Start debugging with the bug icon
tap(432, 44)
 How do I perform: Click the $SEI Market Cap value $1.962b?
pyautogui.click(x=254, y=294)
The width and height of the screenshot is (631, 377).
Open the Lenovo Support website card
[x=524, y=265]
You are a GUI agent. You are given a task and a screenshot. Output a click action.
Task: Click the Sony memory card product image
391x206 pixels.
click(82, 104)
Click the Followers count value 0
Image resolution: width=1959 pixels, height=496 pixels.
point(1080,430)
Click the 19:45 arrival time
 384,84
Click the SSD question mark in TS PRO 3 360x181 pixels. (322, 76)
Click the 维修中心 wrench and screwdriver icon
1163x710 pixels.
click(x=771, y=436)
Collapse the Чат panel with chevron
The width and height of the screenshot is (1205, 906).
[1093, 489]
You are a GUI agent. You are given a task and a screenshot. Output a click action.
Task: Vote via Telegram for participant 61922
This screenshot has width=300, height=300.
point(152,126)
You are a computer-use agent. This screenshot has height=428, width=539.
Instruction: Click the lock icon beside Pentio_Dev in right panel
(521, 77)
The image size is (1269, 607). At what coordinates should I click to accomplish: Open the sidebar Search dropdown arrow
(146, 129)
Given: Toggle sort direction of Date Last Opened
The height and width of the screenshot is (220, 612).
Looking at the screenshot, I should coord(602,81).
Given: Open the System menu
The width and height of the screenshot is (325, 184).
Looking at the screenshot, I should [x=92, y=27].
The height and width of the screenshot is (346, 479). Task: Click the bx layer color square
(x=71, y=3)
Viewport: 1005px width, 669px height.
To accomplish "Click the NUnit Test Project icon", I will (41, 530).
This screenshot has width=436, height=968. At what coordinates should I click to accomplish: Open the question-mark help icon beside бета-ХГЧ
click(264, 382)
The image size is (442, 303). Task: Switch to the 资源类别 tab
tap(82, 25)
========================================================================
WORK TO COMPLETE: Transcribe, with no changes, the listing above from its first line through the line with "Collapse the Чат panel with chevron", including that line, and stop once it is done.

RESPONSE AREA:
Start debugging with the bug icon
tap(432, 44)
 How do I perform: Click the $SEI Market Cap value $1.962b?
pyautogui.click(x=254, y=294)
The width and height of the screenshot is (631, 377).
Open the Lenovo Support website card
[x=524, y=265]
You are a GUI agent. You are given a task and a screenshot. Output a click action.
Task: Click the Sony memory card product image
391x206 pixels.
click(82, 104)
Click the Followers count value 0
Image resolution: width=1959 pixels, height=496 pixels.
point(1080,430)
Click the 19:45 arrival time
 384,84
Click the SSD question mark in TS PRO 3 360x181 pixels. (322, 76)
Click the 维修中心 wrench and screwdriver icon
1163x710 pixels.
click(x=771, y=436)
Collapse the Чат panel with chevron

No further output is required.